[WORK TO COMPLETE]
Write out the entries word for word, beginning at the line that contains "You are a GUI" and continuing through the final line of the entries.

>> Begin INPUT DATA

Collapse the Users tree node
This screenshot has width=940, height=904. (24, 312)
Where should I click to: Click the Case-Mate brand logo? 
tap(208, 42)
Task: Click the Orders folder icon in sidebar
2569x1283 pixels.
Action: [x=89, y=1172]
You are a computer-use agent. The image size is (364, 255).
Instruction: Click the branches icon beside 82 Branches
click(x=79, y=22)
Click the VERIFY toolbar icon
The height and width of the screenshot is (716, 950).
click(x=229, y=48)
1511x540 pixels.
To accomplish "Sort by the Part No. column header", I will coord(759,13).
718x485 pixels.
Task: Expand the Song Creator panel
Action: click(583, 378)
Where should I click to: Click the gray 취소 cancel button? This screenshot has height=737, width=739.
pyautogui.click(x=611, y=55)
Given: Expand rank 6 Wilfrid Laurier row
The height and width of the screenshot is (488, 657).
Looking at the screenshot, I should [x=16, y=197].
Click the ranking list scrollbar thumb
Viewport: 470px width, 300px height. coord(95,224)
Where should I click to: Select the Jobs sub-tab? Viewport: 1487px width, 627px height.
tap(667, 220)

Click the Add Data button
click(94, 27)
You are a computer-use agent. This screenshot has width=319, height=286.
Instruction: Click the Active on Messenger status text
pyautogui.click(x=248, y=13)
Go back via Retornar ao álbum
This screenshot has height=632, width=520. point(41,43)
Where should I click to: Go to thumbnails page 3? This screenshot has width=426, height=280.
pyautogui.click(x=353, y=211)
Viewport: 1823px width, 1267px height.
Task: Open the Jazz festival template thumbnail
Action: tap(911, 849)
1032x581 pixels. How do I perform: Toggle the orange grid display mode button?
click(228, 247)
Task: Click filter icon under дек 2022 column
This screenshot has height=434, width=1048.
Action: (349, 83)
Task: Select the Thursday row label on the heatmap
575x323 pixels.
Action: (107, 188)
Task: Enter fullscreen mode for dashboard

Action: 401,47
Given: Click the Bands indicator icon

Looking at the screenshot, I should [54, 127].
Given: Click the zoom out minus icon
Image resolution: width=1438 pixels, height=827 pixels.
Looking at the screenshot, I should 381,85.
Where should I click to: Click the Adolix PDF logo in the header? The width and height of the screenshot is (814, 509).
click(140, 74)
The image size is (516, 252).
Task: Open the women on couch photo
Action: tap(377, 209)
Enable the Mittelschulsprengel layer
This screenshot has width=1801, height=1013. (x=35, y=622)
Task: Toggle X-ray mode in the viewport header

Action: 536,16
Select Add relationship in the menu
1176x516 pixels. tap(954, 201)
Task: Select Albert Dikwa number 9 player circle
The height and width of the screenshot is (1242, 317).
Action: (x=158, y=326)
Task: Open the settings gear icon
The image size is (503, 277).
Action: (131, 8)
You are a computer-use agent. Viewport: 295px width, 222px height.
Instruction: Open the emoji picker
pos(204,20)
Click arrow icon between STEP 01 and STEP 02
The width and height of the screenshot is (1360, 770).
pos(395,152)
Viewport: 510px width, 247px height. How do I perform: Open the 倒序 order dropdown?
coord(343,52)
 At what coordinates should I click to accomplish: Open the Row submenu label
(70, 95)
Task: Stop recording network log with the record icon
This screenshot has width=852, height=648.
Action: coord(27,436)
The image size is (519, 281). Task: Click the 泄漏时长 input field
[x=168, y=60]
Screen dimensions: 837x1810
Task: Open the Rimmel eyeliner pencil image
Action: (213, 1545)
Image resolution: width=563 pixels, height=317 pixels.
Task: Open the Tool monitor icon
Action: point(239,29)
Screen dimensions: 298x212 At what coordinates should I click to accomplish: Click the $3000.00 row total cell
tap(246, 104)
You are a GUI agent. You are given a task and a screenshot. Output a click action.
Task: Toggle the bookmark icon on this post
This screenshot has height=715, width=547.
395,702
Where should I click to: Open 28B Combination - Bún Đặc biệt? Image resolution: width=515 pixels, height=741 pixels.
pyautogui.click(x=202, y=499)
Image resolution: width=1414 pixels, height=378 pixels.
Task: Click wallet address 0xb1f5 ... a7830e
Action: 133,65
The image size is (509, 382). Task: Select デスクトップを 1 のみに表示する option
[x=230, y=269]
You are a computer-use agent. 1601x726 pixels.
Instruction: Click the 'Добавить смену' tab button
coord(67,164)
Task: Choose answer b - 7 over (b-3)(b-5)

>> End INPUT DATA

[ANSWER TO THIS PROBLEM]
You are a GUI agent. You are given a task and a screenshot. Output a click action.
Task: Toggle the bookmark icon on this post
This screenshot has height=715, width=547.
395,702
Where should I click to: Open 28B Combination - Bún Đặc biệt? Image resolution: width=515 pixels, height=741 pixels.
pyautogui.click(x=202, y=499)
Image resolution: width=1414 pixels, height=378 pixels.
Task: Click wallet address 0xb1f5 ... a7830e
Action: 133,65
The image size is (509, 382). Task: Select デスクトップを 1 のみに表示する option
[x=230, y=269]
You are a computer-use agent. 1601x726 pixels.
Instruction: Click the 'Добавить смену' tab button
coord(67,164)
Task: Choose answer b - 7 over (b-3)(b-5)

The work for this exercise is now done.